Olivia Chow’s mayoral candidacy has an unintended consequence: a lawsuit against Justin Trudeau

Olivia Chow’s mayoral candidacy has an unintended consequence: a lawsuit against Justin Trudeau

Christine Innis. (Image: Christine Innis/Facebook) Christine Innis. (Image: Christine Innis/Facebook)

It’s not Olivia Chow’s fault that Justin Trudeau is being sued by a would-be federal candidate—but, at the same time, it’s not not her fault.

The trouble started in March, when Chow resigned from her position as an NDP MP for Trinity-Spadina, a downtown riding, in order to run for mayor. Christine Innes, who challenged Chow unsuccessfully in the past two federal elections, was quickly barred by Liberal leadership from making a by-election run for the now-empty seat. The reason given was that Innes’s husband, former Trinity-Spadina MP Tony Ianno, had engaged in “intimidation and bullying” in an attempt to rally support for his wife.

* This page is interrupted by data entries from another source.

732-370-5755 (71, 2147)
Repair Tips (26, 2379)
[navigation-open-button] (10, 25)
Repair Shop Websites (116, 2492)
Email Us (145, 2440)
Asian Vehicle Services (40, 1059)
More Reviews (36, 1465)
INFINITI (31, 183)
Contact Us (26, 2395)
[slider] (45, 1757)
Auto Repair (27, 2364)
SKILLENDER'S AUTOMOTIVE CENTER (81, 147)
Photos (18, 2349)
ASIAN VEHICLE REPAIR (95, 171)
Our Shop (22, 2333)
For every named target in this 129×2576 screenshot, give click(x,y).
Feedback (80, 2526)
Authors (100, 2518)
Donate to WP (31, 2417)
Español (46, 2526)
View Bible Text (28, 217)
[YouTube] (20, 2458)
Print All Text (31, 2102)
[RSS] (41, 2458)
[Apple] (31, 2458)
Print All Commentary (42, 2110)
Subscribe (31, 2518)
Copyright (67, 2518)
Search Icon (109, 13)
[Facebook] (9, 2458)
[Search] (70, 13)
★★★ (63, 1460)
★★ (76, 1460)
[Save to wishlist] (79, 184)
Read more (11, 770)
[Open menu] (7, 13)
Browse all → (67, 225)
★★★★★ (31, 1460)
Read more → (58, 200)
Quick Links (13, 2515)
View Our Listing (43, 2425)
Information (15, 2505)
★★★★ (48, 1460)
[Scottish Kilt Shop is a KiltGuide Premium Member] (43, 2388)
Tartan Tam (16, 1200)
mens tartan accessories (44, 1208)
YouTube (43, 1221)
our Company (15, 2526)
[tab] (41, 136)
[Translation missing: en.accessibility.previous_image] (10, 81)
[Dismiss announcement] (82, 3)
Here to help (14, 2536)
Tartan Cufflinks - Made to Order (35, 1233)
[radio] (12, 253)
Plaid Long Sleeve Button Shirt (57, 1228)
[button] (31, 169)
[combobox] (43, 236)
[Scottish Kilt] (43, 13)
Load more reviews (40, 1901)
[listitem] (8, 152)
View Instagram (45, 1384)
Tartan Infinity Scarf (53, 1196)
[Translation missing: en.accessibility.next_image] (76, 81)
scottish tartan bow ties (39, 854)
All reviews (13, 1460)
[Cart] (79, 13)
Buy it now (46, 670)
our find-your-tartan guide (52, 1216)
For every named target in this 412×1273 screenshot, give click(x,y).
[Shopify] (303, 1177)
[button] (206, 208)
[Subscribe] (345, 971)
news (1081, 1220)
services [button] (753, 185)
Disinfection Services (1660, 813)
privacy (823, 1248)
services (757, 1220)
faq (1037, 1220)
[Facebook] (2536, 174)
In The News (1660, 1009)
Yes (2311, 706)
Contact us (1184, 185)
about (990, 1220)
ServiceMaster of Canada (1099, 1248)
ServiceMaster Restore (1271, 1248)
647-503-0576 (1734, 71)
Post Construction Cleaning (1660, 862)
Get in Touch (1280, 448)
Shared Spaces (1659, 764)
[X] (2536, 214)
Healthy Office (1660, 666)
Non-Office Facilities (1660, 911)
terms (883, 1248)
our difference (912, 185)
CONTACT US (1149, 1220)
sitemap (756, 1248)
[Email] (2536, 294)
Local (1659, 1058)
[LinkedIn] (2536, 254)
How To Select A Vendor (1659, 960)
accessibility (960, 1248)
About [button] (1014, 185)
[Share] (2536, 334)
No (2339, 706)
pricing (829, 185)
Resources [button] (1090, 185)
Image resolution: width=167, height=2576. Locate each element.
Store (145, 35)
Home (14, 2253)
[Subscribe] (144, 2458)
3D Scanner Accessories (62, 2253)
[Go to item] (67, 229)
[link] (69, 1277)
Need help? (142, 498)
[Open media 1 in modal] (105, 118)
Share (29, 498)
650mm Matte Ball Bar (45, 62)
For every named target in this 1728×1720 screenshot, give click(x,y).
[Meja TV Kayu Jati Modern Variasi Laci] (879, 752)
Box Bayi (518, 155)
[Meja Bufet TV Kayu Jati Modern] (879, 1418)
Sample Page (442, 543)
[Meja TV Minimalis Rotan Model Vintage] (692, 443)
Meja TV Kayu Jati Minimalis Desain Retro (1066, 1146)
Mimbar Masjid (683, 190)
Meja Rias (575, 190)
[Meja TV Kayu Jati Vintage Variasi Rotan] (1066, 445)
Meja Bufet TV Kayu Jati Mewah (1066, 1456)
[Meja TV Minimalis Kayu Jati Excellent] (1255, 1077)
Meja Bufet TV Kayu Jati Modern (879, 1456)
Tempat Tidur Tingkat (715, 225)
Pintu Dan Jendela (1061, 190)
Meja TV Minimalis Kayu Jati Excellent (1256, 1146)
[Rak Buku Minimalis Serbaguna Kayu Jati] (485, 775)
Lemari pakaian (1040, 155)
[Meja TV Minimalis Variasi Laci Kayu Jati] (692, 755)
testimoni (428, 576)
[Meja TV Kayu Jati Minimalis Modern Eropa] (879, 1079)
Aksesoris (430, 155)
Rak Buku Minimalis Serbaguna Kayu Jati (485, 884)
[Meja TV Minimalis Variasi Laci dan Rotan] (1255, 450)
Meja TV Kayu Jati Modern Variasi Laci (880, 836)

Whatever personal problems may have contributed to the decision, there were also some political issues underpinning it. Toronto’s federal ridings will be redistributed in 2015, meaning Trinity-Spadina will be replaced by a new riding, with new borders. Redistributions can result in bitter nomination battles between incumbents from the same party, who are forced to squabble over a patch of land that includes parts of both of their former ridings. Immediately after Innes’ situation became known to the press, there was speculation that Liberal leader Justin Trudeau’s real motive in preventing her from running was making sure she wouldn’t oppose Chrystia Freeland—MP for Toronto Centre and a rising star in the party—in the next election. Trudeau had specifically said he wouldn’t interfere in local nomination races, though he’d left himself some wiggle room on that commitment.

Late yesterday, Innes announced that she’s suing both Trudeau and Liberal provincial co-chair David MacNaughton. She claims that the accusations of bullying and intimidation were a defamatory “smokescreen,” and that the real reason she was prevented from running was that she refused to agree not to fight for a nomination in University-Rosedale, one of Toronto’s yet-to-be-established new ridings, which the party hopes to turn into Freeland’s domain in 2015. (Innes claims she was offered Spadina-Fort York, instead.)

Innes is reportedly seeking $1.5 million. That’s about nine years’ worth of salary for a backbench MP.